■ TASK PROMPT
Return the whole of the data exactly.

■ RECORDS TO USE
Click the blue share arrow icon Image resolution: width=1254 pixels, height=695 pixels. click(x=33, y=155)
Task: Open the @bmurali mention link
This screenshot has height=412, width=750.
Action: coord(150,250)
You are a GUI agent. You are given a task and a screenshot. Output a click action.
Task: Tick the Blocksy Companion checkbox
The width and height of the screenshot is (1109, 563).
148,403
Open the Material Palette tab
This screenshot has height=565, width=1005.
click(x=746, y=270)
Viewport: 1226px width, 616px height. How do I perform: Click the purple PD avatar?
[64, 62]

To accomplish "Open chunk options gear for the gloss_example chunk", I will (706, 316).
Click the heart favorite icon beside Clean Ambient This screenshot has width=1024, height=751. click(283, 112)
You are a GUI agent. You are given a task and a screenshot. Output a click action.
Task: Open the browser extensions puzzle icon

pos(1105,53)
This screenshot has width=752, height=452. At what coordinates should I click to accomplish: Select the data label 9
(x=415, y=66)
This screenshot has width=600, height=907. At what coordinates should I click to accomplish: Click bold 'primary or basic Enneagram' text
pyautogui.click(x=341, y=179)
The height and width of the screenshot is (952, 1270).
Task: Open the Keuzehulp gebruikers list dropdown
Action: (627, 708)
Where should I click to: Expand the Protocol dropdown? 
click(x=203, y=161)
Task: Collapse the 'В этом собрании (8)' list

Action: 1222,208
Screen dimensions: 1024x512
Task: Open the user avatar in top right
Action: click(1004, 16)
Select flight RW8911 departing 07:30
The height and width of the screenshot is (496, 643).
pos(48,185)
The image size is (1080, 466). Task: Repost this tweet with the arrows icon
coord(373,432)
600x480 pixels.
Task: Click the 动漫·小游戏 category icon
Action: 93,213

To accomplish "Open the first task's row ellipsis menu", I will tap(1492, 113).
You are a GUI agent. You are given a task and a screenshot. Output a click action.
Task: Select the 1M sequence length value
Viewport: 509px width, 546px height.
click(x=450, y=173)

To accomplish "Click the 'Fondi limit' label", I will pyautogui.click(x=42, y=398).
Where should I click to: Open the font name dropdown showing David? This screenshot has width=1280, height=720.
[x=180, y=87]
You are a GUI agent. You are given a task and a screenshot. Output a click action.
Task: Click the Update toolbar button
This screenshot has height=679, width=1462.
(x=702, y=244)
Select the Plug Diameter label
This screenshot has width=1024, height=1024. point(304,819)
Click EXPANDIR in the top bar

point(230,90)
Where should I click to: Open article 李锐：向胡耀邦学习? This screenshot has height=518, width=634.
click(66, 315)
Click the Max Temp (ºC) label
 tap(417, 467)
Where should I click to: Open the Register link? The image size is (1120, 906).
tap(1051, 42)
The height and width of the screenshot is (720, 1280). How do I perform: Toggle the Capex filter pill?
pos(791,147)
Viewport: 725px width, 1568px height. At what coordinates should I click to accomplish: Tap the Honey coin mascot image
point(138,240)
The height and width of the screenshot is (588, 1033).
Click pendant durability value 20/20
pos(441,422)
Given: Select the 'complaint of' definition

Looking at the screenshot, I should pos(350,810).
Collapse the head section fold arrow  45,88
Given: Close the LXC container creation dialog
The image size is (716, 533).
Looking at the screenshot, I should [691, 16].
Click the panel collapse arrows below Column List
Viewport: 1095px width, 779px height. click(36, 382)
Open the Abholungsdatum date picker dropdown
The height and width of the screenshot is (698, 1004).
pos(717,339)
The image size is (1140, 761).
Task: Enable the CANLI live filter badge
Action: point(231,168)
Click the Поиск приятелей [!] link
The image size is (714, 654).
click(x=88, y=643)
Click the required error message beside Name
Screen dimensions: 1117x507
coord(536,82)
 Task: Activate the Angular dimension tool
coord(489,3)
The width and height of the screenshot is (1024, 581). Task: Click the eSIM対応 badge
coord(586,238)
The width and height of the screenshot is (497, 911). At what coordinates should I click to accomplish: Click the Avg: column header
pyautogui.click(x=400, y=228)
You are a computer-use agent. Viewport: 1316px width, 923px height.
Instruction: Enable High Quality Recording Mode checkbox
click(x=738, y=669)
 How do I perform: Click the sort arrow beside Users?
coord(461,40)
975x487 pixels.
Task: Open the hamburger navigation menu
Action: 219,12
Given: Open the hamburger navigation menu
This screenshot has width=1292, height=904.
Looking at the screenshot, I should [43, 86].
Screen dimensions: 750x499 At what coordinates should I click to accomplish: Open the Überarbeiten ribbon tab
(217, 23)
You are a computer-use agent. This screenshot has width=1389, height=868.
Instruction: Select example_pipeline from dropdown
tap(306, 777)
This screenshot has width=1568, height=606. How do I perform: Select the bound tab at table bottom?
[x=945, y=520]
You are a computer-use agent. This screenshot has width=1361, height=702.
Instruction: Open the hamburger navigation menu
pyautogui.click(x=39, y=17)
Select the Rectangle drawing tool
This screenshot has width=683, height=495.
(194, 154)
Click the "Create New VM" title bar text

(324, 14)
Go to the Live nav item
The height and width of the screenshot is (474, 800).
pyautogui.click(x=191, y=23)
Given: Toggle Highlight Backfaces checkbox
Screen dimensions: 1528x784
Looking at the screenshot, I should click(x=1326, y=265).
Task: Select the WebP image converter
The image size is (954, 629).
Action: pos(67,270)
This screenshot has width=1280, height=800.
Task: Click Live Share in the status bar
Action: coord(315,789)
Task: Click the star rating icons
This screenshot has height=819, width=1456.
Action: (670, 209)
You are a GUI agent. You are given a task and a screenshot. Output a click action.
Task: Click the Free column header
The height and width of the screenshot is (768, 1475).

■ OUTPUT FOR THIS TASK
Click the blue share arrow icon Image resolution: width=1254 pixels, height=695 pixels. click(x=33, y=155)
Task: Open the @bmurali mention link
This screenshot has height=412, width=750.
Action: coord(150,250)
You are a GUI agent. You are given a task and a screenshot. Output a click action.
Task: Tick the Blocksy Companion checkbox
The width and height of the screenshot is (1109, 563).
148,403
Open the Material Palette tab
This screenshot has height=565, width=1005.
click(x=746, y=270)
Viewport: 1226px width, 616px height. How do I perform: Click the purple PD avatar?
[64, 62]

To accomplish "Open chunk options gear for the gloss_example chunk", I will (706, 316).
Click the heart favorite icon beside Clean Ambient This screenshot has width=1024, height=751. click(283, 112)
You are a GUI agent. You are given a task and a screenshot. Output a click action.
Task: Open the browser extensions puzzle icon

pos(1105,53)
This screenshot has width=752, height=452. At what coordinates should I click to accomplish: Select the data label 9
(x=415, y=66)
This screenshot has width=600, height=907. At what coordinates should I click to accomplish: Click bold 'primary or basic Enneagram' text
pyautogui.click(x=341, y=179)
The height and width of the screenshot is (952, 1270).
Task: Open the Keuzehulp gebruikers list dropdown
Action: (627, 708)
Where should I click to: Expand the Protocol dropdown? 
click(x=203, y=161)
Task: Collapse the 'В этом собрании (8)' list

Action: 1222,208
Screen dimensions: 1024x512
Task: Open the user avatar in top right
Action: click(1004, 16)
Select flight RW8911 departing 07:30
The height and width of the screenshot is (496, 643).
pos(48,185)
The image size is (1080, 466). Task: Repost this tweet with the arrows icon
coord(373,432)
600x480 pixels.
Task: Click the 动漫·小游戏 category icon
Action: 93,213

To accomplish "Open the first task's row ellipsis menu", I will tap(1492, 113).
You are a GUI agent. You are given a task and a screenshot. Output a click action.
Task: Select the 1M sequence length value
Viewport: 509px width, 546px height.
click(x=450, y=173)

To accomplish "Click the 'Fondi limit' label", I will pyautogui.click(x=42, y=398).
Where should I click to: Open the font name dropdown showing David? This screenshot has width=1280, height=720.
[x=180, y=87]
You are a GUI agent. You are given a task and a screenshot. Output a click action.
Task: Click the Update toolbar button
This screenshot has height=679, width=1462.
(x=702, y=244)
Select the Plug Diameter label
This screenshot has width=1024, height=1024. point(304,819)
Click EXPANDIR in the top bar

point(230,90)
Where should I click to: Open article 李锐：向胡耀邦学习? This screenshot has height=518, width=634.
click(66, 315)
Click the Max Temp (ºC) label
 tap(417, 467)
Where should I click to: Open the Register link? The image size is (1120, 906).
tap(1051, 42)
The height and width of the screenshot is (720, 1280). How do I perform: Toggle the Capex filter pill?
pos(791,147)
Viewport: 725px width, 1568px height. At what coordinates should I click to accomplish: Tap the Honey coin mascot image
point(138,240)
The height and width of the screenshot is (588, 1033).
Click pendant durability value 20/20
pos(441,422)
Given: Select the 'complaint of' definition

Looking at the screenshot, I should pos(350,810).
Collapse the head section fold arrow  45,88
Given: Close the LXC container creation dialog
The image size is (716, 533).
Looking at the screenshot, I should [691, 16].
Click the panel collapse arrows below Column List
Viewport: 1095px width, 779px height. click(36, 382)
Open the Abholungsdatum date picker dropdown
The height and width of the screenshot is (698, 1004).
pos(717,339)
The image size is (1140, 761).
Task: Enable the CANLI live filter badge
Action: point(231,168)
Click the Поиск приятелей [!] link
The image size is (714, 654).
click(x=88, y=643)
Click the required error message beside Name
Screen dimensions: 1117x507
coord(536,82)
 Task: Activate the Angular dimension tool
coord(489,3)
The width and height of the screenshot is (1024, 581). Task: Click the eSIM対応 badge
coord(586,238)
The width and height of the screenshot is (497, 911). At what coordinates should I click to accomplish: Click the Avg: column header
pyautogui.click(x=400, y=228)
You are a computer-use agent. Viewport: 1316px width, 923px height.
Instruction: Enable High Quality Recording Mode checkbox
click(x=738, y=669)
 How do I perform: Click the sort arrow beside Users?
coord(461,40)
975x487 pixels.
Task: Open the hamburger navigation menu
Action: 219,12
Given: Open the hamburger navigation menu
This screenshot has width=1292, height=904.
Looking at the screenshot, I should [43, 86].
Screen dimensions: 750x499 At what coordinates should I click to accomplish: Open the Überarbeiten ribbon tab
(217, 23)
You are a computer-use agent. This screenshot has width=1389, height=868.
Instruction: Select example_pipeline from dropdown
tap(306, 777)
This screenshot has width=1568, height=606. How do I perform: Select the bound tab at table bottom?
[x=945, y=520]
You are a computer-use agent. This screenshot has width=1361, height=702.
Instruction: Open the hamburger navigation menu
pyautogui.click(x=39, y=17)
Select the Rectangle drawing tool
This screenshot has width=683, height=495.
(194, 154)
Click the "Create New VM" title bar text

(324, 14)
Go to the Live nav item
The height and width of the screenshot is (474, 800).
pyautogui.click(x=191, y=23)
Given: Toggle Highlight Backfaces checkbox
Screen dimensions: 1528x784
Looking at the screenshot, I should click(x=1326, y=265).
Task: Select the WebP image converter
The image size is (954, 629).
Action: pos(67,270)
This screenshot has width=1280, height=800.
Task: Click Live Share in the status bar
Action: coord(315,789)
Task: Click the star rating icons
This screenshot has height=819, width=1456.
Action: (670, 209)
You are a GUI agent. You are given a task and a screenshot. Output a click action.
Task: Click the Free column header
The height and width of the screenshot is (768, 1475).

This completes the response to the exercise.